24. In turn, the heating has effects on the carbon cycle. It creates a vicious cycle that exacerbates the situation even more and that will affect on the availability of essential resources such as drinking water, energy and agricultural production of the hottest areas, and will result in the extinction of the planet’s biodiversity. The melting of polar ice and high altitude threat of those escaping at high risk of methane gas, and the decomposition of organic matter frozen could further accentuate the emission of carbon dioxide. In turn, the loss of tropical forests makes things worse, since they help to mitigate climate change.

The pollution produced by carbon dioxide increase the acidity of the oceans and impairs the marine food chain. If the trend current continues, this century could to witness climate change unheard and unprecedented destruction of ecosystems, with serious consequences for all of us. Rising sea levels, for example, can create situations of extreme gravity when we consider that a quarter of the world population lives by the sea or very close to it, and most of the megacities are located in coastal areas.

25. Climate change is a global problem with serious environmental implications, social, economic, and political distribution, area and are one of the main current challenges for humanity. Impacts heavier probably will fall in the coming decades on developing countries. Many poor people living in particularly affected by phenomena related to heating, and their livelihoods depend heavily from nature reserves and by so-called ecosystem services, such as agriculture, fisheries and forestry. They have no other financial resources and other resources that enable them to adapt to climate impacts or deal with catastrophic situations, and have little access to social services and protection.

For example, climate change give rise to migration of animals and plants that can not always adapt themselves, and this in turn affects the productive resources of the poor, and they also see obligation to migrate great uncertainty about the future of their lives and their children. Tragically, the increase of migrants fleeing poverty exacerbated by environmental degradation, which are not recognized as refugees will in international conventions and carry the burden of their lives abandoned without any protection legislation. Unfortunately there is a general indifference to these tragedies, which still occur in different parts of the world.

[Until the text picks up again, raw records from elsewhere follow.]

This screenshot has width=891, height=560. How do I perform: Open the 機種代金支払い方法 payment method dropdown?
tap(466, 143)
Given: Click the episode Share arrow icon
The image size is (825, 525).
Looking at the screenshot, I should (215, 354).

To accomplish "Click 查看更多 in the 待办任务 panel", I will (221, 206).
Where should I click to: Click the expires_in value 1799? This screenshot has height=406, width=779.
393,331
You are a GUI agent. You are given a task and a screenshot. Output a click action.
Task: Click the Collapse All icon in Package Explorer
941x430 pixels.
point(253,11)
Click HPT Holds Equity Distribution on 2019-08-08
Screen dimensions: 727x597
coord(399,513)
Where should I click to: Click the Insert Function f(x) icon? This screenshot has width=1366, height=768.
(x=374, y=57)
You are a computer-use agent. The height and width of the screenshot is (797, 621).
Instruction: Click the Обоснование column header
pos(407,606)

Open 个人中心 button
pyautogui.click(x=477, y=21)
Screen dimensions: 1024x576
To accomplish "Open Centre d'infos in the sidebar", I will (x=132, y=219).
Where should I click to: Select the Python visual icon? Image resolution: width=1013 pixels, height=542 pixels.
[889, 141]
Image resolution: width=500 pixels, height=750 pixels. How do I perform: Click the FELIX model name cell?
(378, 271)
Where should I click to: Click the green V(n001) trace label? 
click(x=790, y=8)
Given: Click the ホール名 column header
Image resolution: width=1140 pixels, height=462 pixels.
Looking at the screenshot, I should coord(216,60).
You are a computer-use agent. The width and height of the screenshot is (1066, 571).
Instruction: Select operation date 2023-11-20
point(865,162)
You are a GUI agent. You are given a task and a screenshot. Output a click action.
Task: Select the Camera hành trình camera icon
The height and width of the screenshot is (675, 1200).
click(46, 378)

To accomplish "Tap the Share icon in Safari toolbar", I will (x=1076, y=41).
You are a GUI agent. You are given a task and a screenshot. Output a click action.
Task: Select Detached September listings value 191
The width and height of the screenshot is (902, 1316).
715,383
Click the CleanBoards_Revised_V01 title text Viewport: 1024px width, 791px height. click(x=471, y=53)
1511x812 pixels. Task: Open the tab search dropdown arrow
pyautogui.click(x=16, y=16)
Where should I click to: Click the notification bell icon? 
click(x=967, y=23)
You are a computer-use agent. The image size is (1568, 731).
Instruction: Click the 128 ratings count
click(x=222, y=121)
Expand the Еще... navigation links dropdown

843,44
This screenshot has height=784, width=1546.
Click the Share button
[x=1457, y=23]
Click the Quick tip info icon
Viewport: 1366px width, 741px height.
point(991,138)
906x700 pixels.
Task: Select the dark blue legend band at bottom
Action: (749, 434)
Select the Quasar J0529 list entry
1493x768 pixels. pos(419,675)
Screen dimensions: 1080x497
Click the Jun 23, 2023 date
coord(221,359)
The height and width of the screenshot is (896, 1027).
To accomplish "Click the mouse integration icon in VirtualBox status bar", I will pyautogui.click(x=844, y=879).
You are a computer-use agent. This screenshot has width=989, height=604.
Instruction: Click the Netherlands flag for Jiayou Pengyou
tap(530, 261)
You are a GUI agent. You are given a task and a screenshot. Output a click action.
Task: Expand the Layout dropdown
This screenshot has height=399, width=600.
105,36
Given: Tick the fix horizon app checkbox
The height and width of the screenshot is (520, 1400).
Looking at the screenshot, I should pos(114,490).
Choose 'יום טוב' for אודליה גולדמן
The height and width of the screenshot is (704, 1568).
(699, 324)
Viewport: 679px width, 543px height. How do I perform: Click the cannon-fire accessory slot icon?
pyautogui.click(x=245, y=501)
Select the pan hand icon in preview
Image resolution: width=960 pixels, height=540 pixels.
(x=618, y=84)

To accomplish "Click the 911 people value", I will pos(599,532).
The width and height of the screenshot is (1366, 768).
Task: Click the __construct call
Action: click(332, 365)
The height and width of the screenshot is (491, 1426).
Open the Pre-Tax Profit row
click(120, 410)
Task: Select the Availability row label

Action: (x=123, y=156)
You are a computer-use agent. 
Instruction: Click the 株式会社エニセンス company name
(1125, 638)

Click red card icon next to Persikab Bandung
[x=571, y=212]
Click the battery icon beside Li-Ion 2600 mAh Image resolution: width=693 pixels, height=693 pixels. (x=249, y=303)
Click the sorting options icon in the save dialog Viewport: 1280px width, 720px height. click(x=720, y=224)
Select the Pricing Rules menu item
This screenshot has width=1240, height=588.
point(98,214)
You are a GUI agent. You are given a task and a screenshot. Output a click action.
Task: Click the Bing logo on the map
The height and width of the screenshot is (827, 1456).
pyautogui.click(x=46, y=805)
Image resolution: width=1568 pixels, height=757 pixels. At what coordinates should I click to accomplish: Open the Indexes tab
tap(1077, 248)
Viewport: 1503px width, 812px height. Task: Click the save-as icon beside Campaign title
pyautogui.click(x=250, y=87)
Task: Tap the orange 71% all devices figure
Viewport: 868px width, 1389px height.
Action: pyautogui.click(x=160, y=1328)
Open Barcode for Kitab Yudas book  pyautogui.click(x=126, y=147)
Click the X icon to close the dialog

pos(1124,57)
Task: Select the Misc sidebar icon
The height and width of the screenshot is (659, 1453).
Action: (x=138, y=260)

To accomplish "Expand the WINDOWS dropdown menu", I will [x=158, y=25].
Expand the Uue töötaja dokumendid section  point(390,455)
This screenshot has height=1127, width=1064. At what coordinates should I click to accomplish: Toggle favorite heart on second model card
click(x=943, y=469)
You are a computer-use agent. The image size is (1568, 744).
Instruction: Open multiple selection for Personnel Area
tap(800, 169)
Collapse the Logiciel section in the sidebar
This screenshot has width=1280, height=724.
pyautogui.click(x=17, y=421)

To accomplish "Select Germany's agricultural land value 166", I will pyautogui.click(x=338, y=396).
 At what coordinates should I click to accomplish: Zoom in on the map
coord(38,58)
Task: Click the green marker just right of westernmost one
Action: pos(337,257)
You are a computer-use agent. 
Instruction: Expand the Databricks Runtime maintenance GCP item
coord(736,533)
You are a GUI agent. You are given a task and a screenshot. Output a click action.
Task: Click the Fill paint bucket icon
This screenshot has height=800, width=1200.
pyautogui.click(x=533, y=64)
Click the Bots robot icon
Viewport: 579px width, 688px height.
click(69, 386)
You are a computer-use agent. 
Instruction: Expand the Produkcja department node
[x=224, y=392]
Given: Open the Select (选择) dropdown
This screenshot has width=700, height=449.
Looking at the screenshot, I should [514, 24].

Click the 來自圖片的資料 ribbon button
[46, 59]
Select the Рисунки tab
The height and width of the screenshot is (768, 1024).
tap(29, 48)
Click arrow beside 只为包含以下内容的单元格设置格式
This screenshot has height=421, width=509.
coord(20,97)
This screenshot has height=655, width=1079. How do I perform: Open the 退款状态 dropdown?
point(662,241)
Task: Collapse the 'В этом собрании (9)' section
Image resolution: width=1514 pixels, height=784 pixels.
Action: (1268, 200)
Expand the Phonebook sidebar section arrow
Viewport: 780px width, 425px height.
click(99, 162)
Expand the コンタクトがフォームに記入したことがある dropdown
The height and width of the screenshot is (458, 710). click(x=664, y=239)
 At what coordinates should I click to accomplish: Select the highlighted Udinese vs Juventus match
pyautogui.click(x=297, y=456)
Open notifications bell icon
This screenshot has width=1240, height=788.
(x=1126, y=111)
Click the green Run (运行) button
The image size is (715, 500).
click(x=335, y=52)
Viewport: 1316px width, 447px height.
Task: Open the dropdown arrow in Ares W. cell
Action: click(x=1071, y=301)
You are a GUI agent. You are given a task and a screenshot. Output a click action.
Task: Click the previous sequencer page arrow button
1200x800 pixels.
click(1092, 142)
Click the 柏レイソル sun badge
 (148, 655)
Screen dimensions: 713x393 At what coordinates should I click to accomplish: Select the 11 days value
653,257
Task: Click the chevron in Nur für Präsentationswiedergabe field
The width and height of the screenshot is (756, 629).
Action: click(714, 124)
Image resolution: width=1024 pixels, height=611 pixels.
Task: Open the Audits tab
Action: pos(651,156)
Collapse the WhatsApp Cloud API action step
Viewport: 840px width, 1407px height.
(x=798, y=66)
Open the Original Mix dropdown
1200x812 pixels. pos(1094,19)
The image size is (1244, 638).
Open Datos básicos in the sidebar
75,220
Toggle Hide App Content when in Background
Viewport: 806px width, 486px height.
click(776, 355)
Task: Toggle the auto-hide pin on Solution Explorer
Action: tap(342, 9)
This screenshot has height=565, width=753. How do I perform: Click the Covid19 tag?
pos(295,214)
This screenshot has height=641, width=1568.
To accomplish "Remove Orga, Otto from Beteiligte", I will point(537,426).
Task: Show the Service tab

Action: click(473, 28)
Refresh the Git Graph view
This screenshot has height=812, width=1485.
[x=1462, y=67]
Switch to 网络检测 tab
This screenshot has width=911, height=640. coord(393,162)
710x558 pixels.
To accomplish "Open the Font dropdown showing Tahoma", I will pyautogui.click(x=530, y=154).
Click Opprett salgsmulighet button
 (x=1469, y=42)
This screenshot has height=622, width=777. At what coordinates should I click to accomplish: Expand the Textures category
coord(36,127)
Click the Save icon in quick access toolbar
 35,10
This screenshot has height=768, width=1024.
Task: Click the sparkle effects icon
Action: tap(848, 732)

The lack of responses to these dramaturgical me of our brothers and sisters is a sign of the loss of the sense of responsibility for our fellow men that underpin any civilized society.

26. Many of those who hold more resources and economic or political power seem to concentrate mainly in the mask problems and hide the symptoms, just trying to reduce some of the negative impacts of climate change. But many signs indicate that these effects could always be worse if we continue with current patterns of production and consumption. Therefore it has become urgent and compelling policy development in the coming years so that the emission of carbon dioxide and other heavily polluting gas is reduced drastically, for example, by replacing fossil fuels and by developing renewable energy sources.

In the world there is a small level of access to clean and renewable energy. There is still a need to develop appropriate technologies for accumulation. However, in some countries there have been advances that are beginning to be significant, although they are far from reaching a significant proportion. There were also some investments in modality of production and transportation that use less energy and require fewer raw materials, as well as mode of construction or renovation of buildings which do best- no energy efficiency. But these good practices are far from becoming general.